**Required actions**.
- a) Reproduce word for word the part of the passage on Lebanese fruits below that runs from "Lebanon is considered" to "an organic fruit.".
- b) List the main apricot species named in the passage on Lebanese fruits below.
-- BEGIN Given text --
Apples are harvested from September till December but they are available all year long because they are refrigerated.

 

  • APRICOT

Like all Mediterranean regions, Lebanon produces apricot, with distinguished local varieties mentioned above. The northern Bekaa is the most important area of production. The fruit is also produced on the western slopes of Mount Lebanon. Main Species: Aajami, Dahabi, Sendyani, Bayadi and Um Hussein.

 

  • BANANA

Banana has been introduced as a field crop on the coastal narrow plains in the middle of the last century. Soon the quality of the fruit gained

the trust of the local consumers and banana cultivation with its different varieties conquered the plains from the southern border to Byblos (Jbeil) which is considered its northern limit. Available all year long because it’s refrigerated.

 

  • CHERRY

Lebanon is considered one of the major producers of sweet cherry in the Mediterranean region with local (Nouari, Feraauni, Benni, Mkahhal) and International varieties (Georgia, Ferrovia, Lapins, Noire de Meched, Sweetheart).

The country is doted by exceptional optimal conditions for cherry production. Cherry is produced with minimal chemical inputs. It is cultivated between 900 and 2000m altitude, giving it a distinguished flavor, color, texture and considered as an organic fruit.

 

  • FIG

Fig, the sweet summer fruit.  Usually their Arabic names refer to their shape, color or taste like for instance “Aswad” means black, “Biyyadeh” means white, “Abou Enek” refers to the fruit with a long peduncle (tail), “Shtawi” refers to the late variety that ripens towards the end of summer, “Aassali” indicates the sweet honey taste of the fruit, “Shammouti” means elongated and “Bouaidi” means oval etc.
-- END Given text --
-- BEGIN Extracted records --
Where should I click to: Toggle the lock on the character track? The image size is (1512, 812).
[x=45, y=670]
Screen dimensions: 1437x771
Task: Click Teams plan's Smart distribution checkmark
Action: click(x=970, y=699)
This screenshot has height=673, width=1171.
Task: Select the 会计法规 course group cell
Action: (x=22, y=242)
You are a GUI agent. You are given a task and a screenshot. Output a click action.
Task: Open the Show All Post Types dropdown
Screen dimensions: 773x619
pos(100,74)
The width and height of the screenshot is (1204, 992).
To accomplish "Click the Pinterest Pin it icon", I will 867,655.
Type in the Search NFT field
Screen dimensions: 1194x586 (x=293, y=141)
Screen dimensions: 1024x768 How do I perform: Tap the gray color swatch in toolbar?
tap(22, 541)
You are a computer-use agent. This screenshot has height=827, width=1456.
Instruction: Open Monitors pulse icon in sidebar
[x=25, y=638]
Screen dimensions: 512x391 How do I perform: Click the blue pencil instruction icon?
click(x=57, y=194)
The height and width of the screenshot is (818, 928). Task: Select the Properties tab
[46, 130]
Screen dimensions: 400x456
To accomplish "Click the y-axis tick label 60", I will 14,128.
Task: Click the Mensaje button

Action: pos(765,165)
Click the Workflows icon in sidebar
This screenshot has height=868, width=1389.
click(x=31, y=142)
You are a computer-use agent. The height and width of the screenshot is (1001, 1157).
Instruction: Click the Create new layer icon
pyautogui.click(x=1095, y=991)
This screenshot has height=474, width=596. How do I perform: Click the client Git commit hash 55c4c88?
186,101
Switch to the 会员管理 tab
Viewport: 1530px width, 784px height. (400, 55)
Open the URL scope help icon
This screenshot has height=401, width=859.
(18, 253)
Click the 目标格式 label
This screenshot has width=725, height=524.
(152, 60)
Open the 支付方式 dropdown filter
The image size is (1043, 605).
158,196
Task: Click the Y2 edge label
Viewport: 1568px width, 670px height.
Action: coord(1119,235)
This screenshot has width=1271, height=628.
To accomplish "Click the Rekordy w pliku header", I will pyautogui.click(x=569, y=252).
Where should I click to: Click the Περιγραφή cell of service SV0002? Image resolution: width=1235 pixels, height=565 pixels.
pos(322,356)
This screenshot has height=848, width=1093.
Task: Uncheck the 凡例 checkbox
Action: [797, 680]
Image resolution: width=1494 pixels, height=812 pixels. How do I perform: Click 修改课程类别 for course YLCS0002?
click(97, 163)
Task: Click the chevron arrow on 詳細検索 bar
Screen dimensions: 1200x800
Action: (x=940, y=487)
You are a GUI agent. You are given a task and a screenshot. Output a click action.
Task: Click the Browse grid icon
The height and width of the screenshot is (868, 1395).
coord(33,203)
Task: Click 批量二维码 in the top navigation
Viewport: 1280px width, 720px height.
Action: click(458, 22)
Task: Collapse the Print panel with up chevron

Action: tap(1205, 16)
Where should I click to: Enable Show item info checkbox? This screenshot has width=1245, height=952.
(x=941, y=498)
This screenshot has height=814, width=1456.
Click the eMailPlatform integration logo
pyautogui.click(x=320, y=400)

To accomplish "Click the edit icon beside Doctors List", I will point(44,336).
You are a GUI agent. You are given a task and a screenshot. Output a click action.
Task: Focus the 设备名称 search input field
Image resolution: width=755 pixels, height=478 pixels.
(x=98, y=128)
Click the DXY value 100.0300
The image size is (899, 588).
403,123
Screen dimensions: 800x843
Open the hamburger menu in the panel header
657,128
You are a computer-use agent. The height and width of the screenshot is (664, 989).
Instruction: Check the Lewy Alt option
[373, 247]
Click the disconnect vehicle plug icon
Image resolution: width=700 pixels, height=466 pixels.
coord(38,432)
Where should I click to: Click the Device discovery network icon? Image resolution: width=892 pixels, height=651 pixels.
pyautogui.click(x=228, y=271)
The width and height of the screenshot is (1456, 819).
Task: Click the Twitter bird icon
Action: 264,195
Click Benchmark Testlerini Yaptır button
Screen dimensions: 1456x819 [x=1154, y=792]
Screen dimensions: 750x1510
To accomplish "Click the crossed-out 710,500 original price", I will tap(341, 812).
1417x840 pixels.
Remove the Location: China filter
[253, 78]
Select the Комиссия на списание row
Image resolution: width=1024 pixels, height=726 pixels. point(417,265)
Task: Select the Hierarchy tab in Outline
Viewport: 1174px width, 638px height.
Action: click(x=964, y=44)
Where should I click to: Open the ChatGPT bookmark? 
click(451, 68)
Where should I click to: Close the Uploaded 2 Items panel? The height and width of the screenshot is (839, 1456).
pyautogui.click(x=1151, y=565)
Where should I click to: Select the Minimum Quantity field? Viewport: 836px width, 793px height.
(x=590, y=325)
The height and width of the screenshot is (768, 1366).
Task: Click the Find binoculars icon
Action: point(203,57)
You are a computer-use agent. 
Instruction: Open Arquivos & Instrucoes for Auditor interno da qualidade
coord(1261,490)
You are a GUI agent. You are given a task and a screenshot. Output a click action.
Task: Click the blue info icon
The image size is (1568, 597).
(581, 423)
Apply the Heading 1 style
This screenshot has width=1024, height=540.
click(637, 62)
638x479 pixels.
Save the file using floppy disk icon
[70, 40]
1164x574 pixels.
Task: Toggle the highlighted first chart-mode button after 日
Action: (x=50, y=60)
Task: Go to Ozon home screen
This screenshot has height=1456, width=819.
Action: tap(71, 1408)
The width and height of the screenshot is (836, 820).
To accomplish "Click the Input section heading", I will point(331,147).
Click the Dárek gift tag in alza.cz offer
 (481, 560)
-- END Extracted records --
**Solutions to the exercise**.
- a)
Lebanon is considered one of the major producers of sweet cherry in the Mediterranean region with local (Nouari, Feraauni, Benni, Mkahhal) and International varieties (Georgia, Ferrovia, Lapins, Noire de Meched, Sweetheart).

The country is doted by exceptional optimal conditions for cherry production. Cherry is produced with minimal chemical inputs. It is cultivated between 900 and 2000m altitude, giving it a distinguished flavor, color, texture and considered as an organic fruit.

- b) Aajami, Dahabi, Sendyani, Bayadi, Um Hussein